We put a man on the moon. Solving the issues around open access and research assessment must certainly be easier to solve. Are we ready to put our money where our mouth is?
What do brain machine interfaces and Open Science have in common?
They are two examples of concepts that I never thought I would get to see materialised in my lifetime. I was wrong.
I had heard of the idea of Open Access as Public Library of Science was about to launch (or was in its early infancy) . It was about that time that I moved to New Zealand and was not able to go to conferences as frequently as I did in the USA, and couldn’t afford having an internet connection at home. Email communication (especially when limited to work hours) does not promote the same kind of chitter-chatter you might have as you wait in cue for your coffee – and so my work moved along, somewhat oblivious to what was going to become a big focus for me later on: Open Science.

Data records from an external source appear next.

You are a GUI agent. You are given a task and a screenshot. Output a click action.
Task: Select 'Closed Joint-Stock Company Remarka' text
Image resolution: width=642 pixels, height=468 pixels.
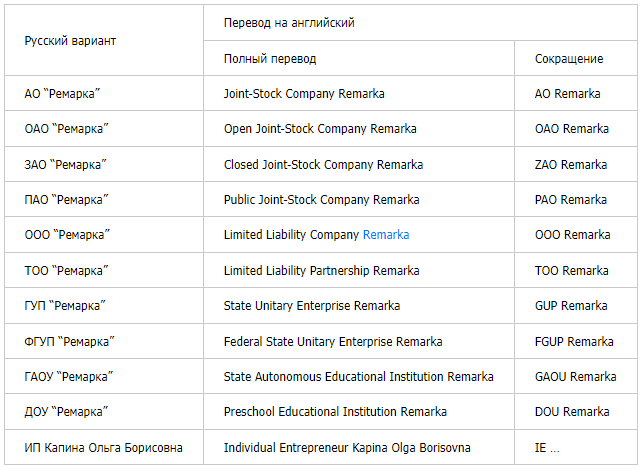tap(323, 165)
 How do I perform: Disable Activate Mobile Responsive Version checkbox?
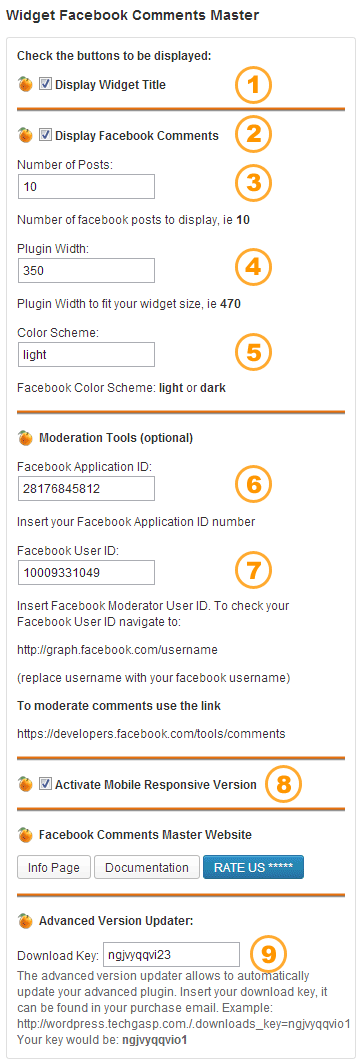pos(45,784)
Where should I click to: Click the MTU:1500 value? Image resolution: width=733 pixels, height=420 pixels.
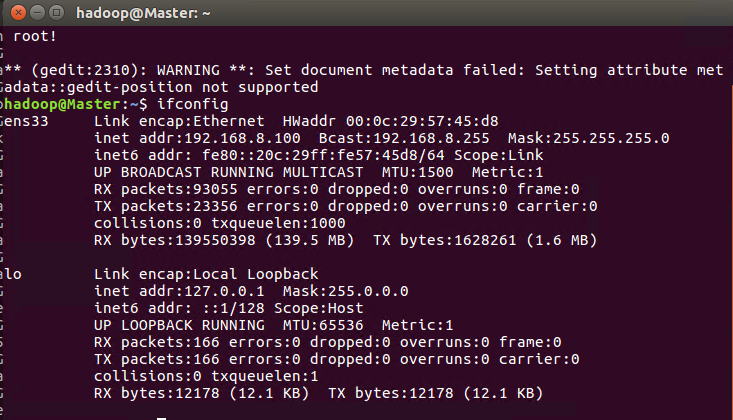click(417, 172)
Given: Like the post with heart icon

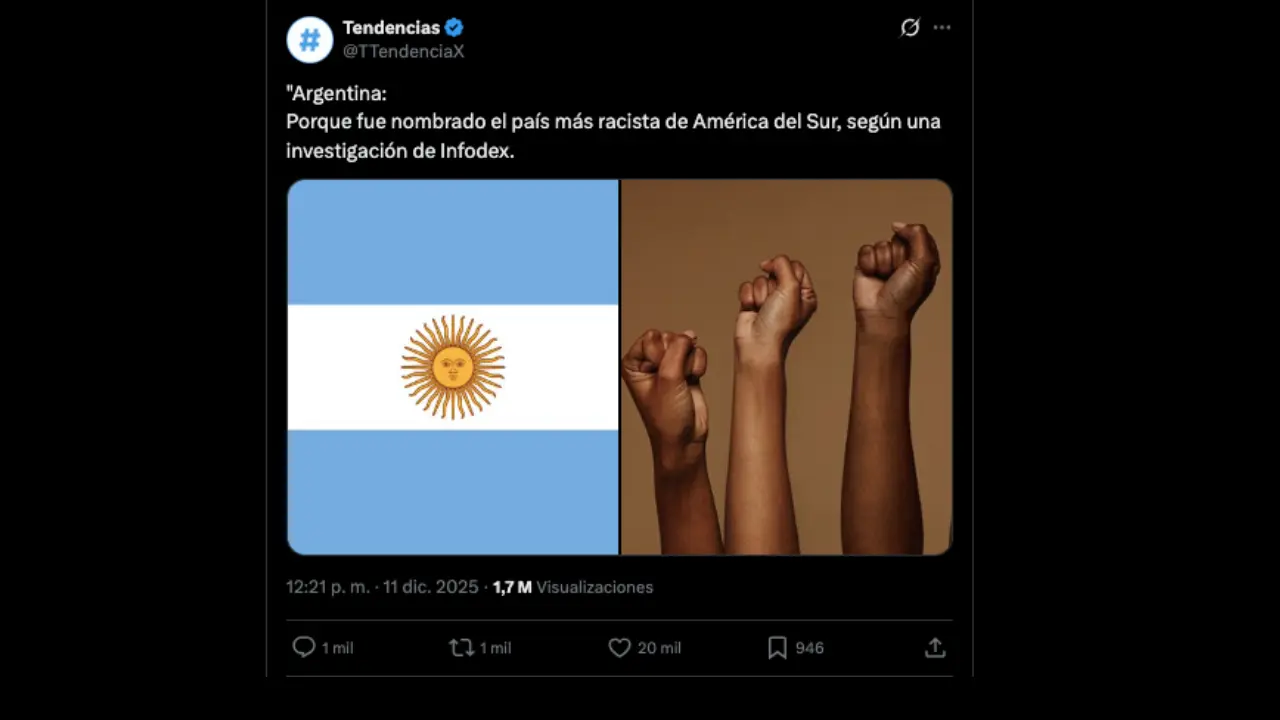Looking at the screenshot, I should (x=620, y=648).
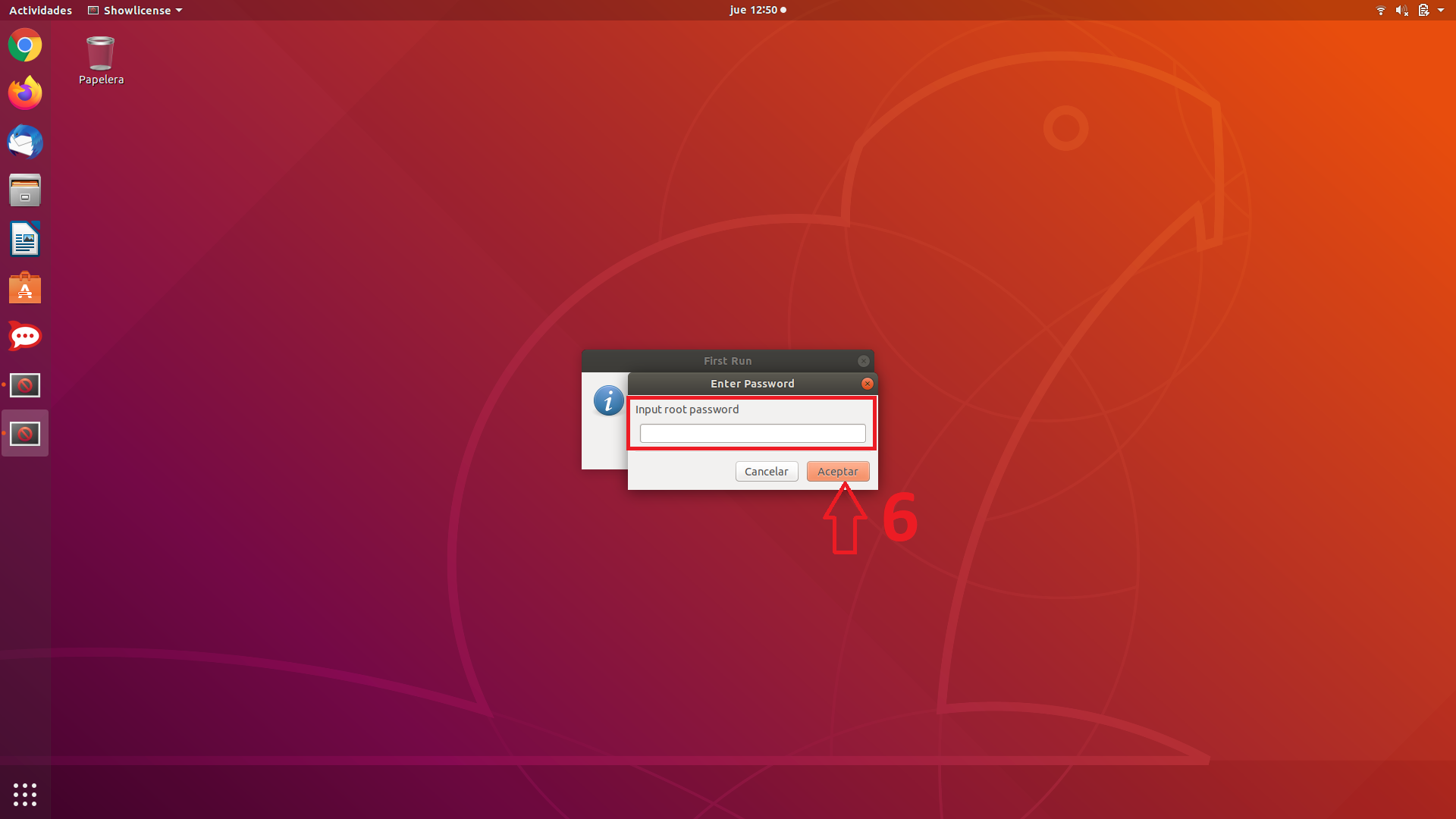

About 6 years ofter moving to New Zealand things changed. Over a coffee with Nat Torkington, I became aware of some examples of people working in science embracing a more open attitude. This conversation had a big impact on me. Someone whom I never met before described me a whole different way of doing science. This resonated (strongly) because what he described were the ideals I had at the start of my journey; ideals that were slowly eroded by the demands of the system around me. By 2009 I had found a strong group of people internationally that were working to make this happen, and who inspired me to try to do something locally. And the rest is history.
What resonated with me about “Open Science” is the notion that knowledge is not ours to keep – that it belongs in the public domain where it can be a driver for change. I went to a free of fees University and we fought hard to keep it that way. Knowledge was a right and sharing knowledge was our duty. I moved along my career in parallel with shrinking funding pots and a trend towards academic commodification. The publish or perish mentality, the fears of being back-stabbed if one shares to early or too often, the idea of the research article placed in the “well-branded” journal, and the “paper” as a measure of one’s worth as a scientist all conspire to detract us from exploring open collaborative spaces. The world I walked into around 2009 was seeking to do away with all this nonsense. I have tried to listen and learn as much as I can, sometimes I even dared to put in my 2 cents or ask questions.
How to make it happen?
The biggest hurdle I have found is that I don’t do my work in isolation. As much as I might want to embrace Open Science, when the work is collaborative I am not the one that makes the final call. In a country as small as New Zealand it is difficult to find the critical mass at the intersection of my research interests (and knowledge) and the desire to do work in the open space. If you want to collaborate with the best, you may not be able to be picky on the shared ethos. This is particularly true for those struggling with building a career and getting a permanent position, the advice of those at the hiring table will always sound louder.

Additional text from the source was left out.